While the COVID emergency’s impact on the Community Preservation Act Trust Fund is difficult to predict, the Division of Local Services on May 1 issued preliminary guidance, projecting an 11.2% first-round distribution to CPA communities in November.

“While current events have made estimating the state match a challenge, we have calculated a conservative estimate for use in municipal budget discussions,” the DLS stated.

Revenue for the trust fund comes from filing fees collected at the state’s registries of deeds (for home sales and mortgage filings, for example), but it’s unclear how COVID will impact the real estate market in the coming months.

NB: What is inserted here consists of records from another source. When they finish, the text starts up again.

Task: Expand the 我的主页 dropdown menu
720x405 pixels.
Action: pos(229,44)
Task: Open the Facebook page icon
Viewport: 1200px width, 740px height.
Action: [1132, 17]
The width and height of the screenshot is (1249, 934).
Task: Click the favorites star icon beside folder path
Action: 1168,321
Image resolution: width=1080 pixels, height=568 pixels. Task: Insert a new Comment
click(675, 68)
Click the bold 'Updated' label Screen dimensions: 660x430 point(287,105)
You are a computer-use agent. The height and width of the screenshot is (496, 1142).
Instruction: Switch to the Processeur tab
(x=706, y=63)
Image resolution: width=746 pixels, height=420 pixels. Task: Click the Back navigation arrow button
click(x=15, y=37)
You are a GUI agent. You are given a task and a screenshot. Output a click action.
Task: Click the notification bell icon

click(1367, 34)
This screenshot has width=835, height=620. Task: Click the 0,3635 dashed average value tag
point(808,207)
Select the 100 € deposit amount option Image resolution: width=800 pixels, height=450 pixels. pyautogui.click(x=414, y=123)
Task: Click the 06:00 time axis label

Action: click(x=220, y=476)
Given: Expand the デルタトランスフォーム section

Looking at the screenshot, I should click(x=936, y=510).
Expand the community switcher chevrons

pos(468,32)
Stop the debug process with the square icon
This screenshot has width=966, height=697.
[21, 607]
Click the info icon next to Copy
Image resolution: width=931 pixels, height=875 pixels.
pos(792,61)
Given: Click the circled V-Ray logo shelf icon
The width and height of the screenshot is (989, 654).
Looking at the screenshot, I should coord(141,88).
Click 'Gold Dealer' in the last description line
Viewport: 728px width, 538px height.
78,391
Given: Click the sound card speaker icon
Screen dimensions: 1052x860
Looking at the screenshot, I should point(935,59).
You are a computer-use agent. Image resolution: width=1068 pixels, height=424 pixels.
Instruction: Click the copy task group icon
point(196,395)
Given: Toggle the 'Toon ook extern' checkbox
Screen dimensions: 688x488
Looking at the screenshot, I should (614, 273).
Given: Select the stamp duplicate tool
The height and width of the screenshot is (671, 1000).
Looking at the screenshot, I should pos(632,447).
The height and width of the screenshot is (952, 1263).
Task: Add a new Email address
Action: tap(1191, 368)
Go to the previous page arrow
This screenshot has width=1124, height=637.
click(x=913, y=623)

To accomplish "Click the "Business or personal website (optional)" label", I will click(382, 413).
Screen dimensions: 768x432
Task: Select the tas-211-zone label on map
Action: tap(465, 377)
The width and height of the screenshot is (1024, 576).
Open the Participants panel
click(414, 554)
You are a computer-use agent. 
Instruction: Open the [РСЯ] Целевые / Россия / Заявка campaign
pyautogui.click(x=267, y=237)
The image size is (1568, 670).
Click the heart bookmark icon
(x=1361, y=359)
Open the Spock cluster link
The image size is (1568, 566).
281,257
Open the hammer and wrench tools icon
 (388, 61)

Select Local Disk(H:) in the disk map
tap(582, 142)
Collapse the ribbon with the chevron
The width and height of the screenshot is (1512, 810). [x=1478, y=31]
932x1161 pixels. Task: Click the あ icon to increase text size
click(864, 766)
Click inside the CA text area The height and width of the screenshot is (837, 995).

A change to fees collected by the registries of deeds went into effect on January 1, 2020. This change was implemented to boost the CPA trust fund balance to provide for a greater state match.

“The COVID-19 outbreak will undoubtedly have an impact on the transactions at the Registry of Deeds, however, and the magnitude of that impact is impossible to project,” the DLS stated. “We will provide updated guidance on the state match percentage as additional data becomes available.”

The Community Preservation Coalition is reporting that the DLS’s projection is based solely on revenue that was collected before April and is currently in the trust fund. Almost all of this revenue came in prior to the governor’s state of emergency order in March.

“The pandemic hit just as the revenue for the Trust Fund began to climb dramatically – a result of the legislation passed last year to raise registry fees for CPA,” the coalition states. “The pre-pandemic reports were showing very positive results. With seven months to go until November’s distribution, the final percentage will undoubtedly be much higher than the DOR’s current projection.”